> _TASK TO CARRY OUT_: Set down every line from the one with "How do I perform: Tap" to the end of the entries, both ends included, exactly as it reads and without pictures.

━━ MATERIAL PROVIDED

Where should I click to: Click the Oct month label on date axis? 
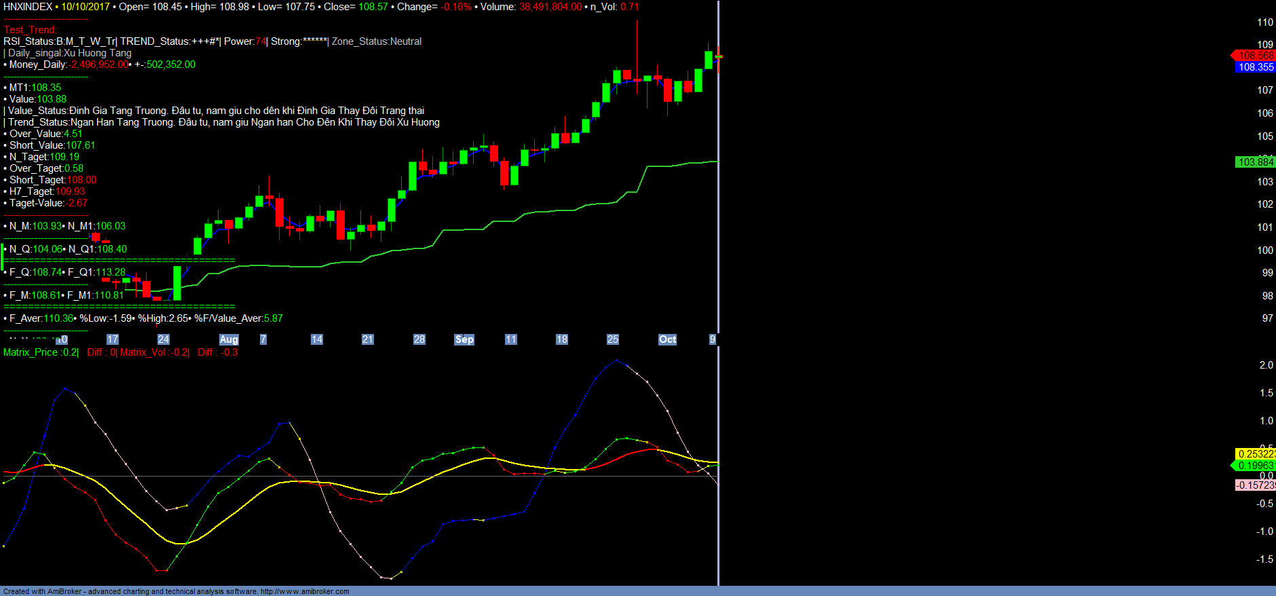pyautogui.click(x=667, y=339)

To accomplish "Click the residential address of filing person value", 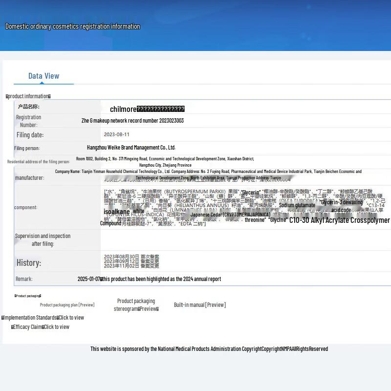I will pos(165,162).
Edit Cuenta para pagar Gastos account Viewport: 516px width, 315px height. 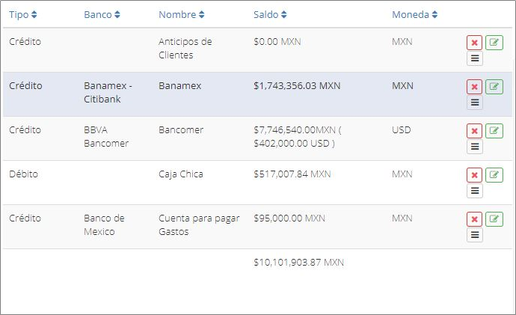[x=494, y=219]
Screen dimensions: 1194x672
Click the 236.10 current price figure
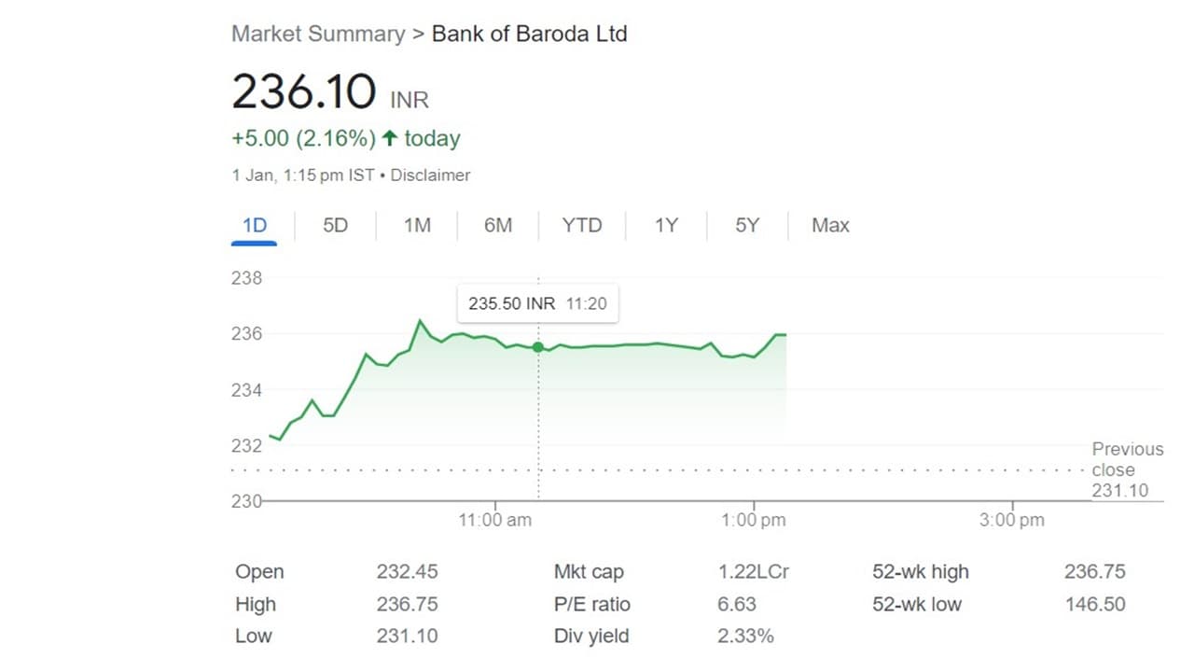304,92
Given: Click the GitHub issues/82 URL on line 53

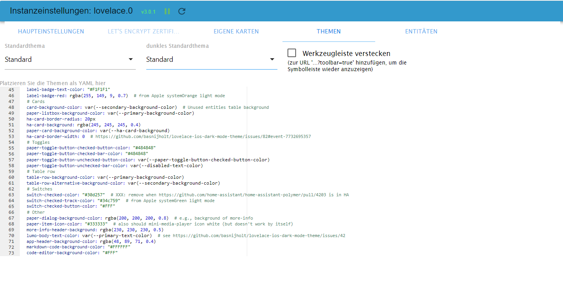Looking at the screenshot, I should coord(202,136).
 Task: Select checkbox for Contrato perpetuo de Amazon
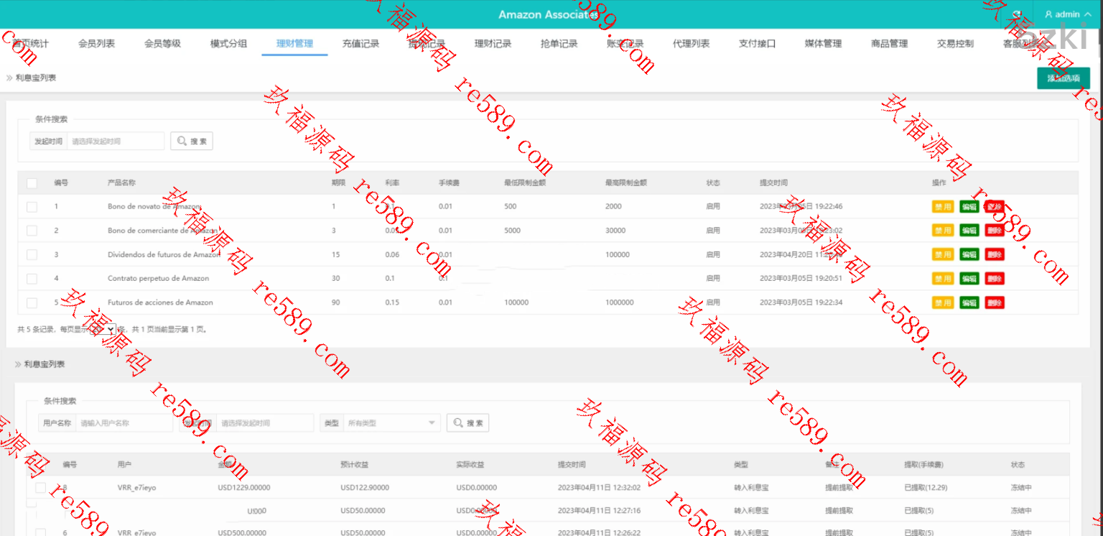(x=32, y=279)
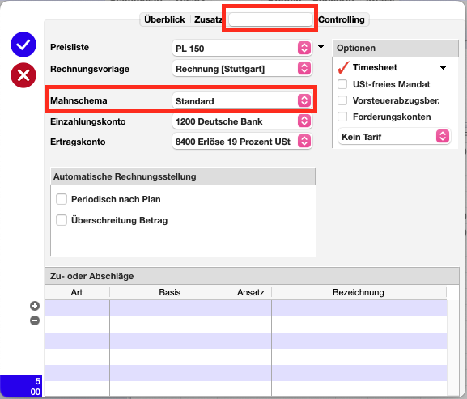Add a row with the plus icon
The image size is (467, 399).
pyautogui.click(x=35, y=306)
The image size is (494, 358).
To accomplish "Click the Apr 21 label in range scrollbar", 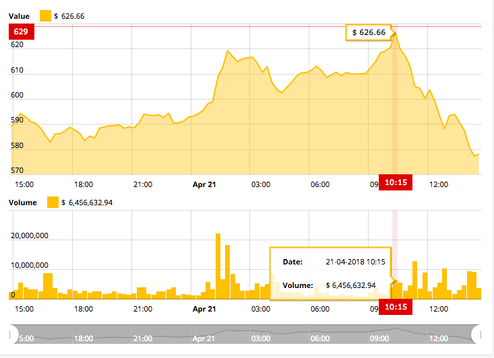I will (x=203, y=339).
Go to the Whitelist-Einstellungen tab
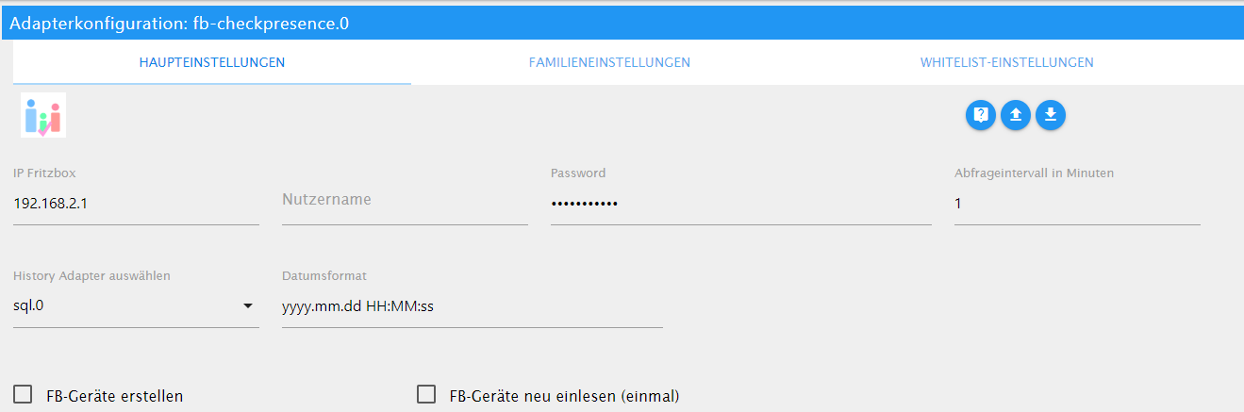Image resolution: width=1244 pixels, height=412 pixels. pos(1006,63)
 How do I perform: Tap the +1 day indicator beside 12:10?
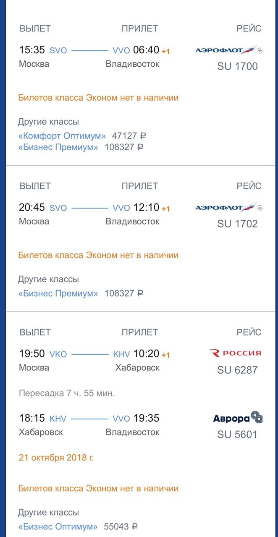[166, 209]
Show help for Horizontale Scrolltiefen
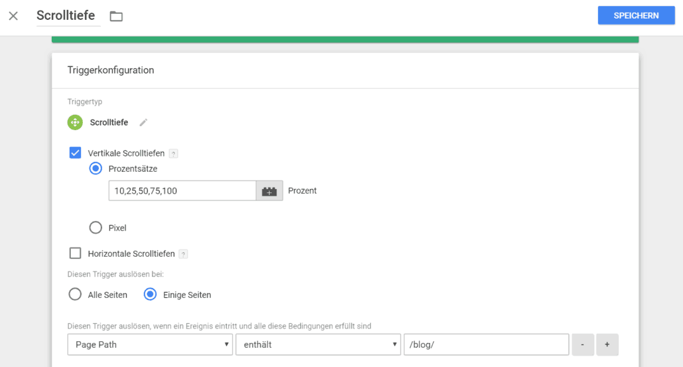Viewport: 683px width, 367px height. [184, 254]
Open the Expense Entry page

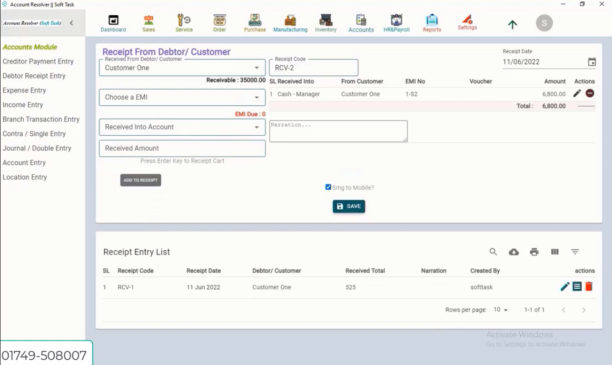pos(25,90)
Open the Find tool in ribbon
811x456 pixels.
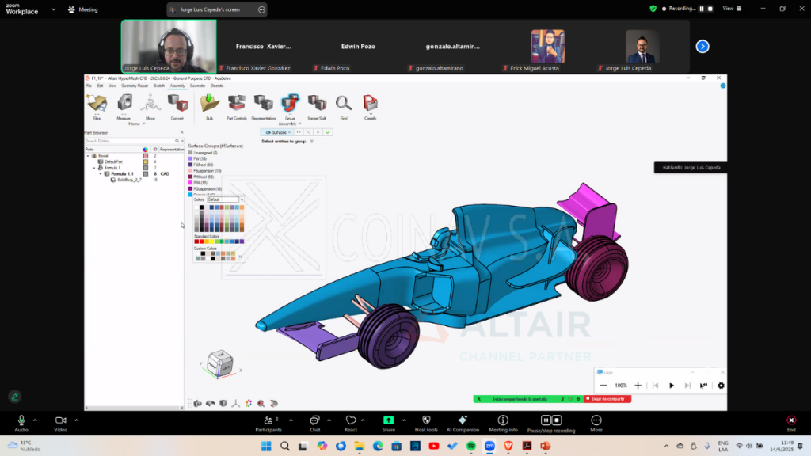pyautogui.click(x=344, y=103)
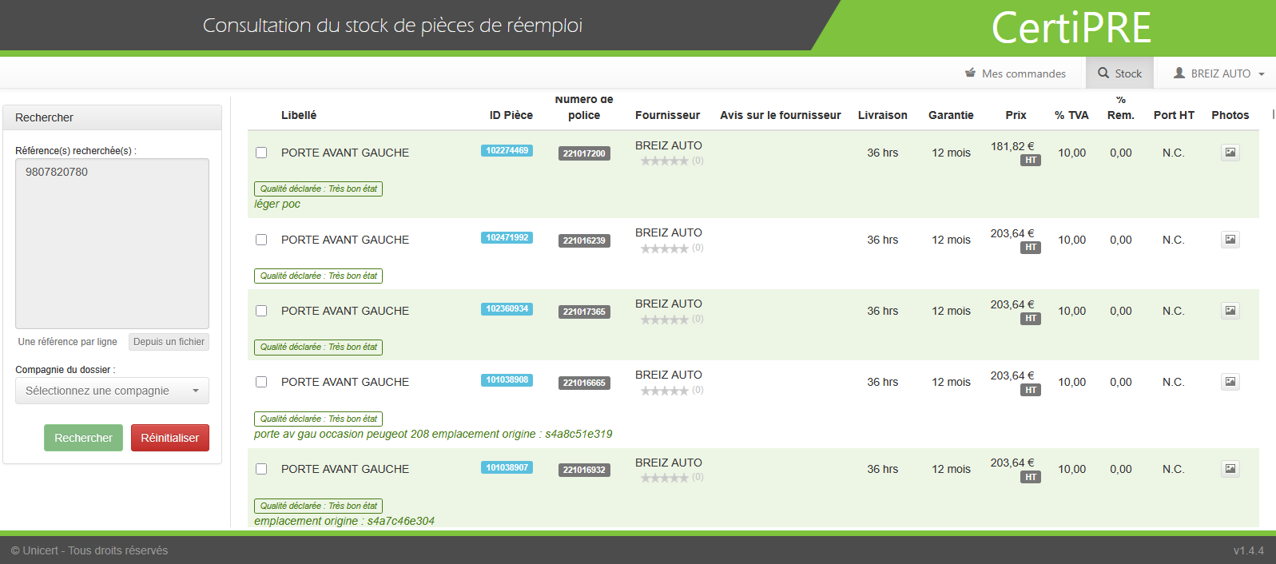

━━━━

> _FINAL ANSWER_:
 How do I perform: Tap the +1 day indicator beside 12:10?
[166, 209]
Show help for Horizontale Scrolltiefen
Viewport: 683px width, 367px height. [184, 254]
Open the Expense Entry page

pos(25,90)
Open the Find tool in ribbon
811x456 pixels.
pyautogui.click(x=344, y=103)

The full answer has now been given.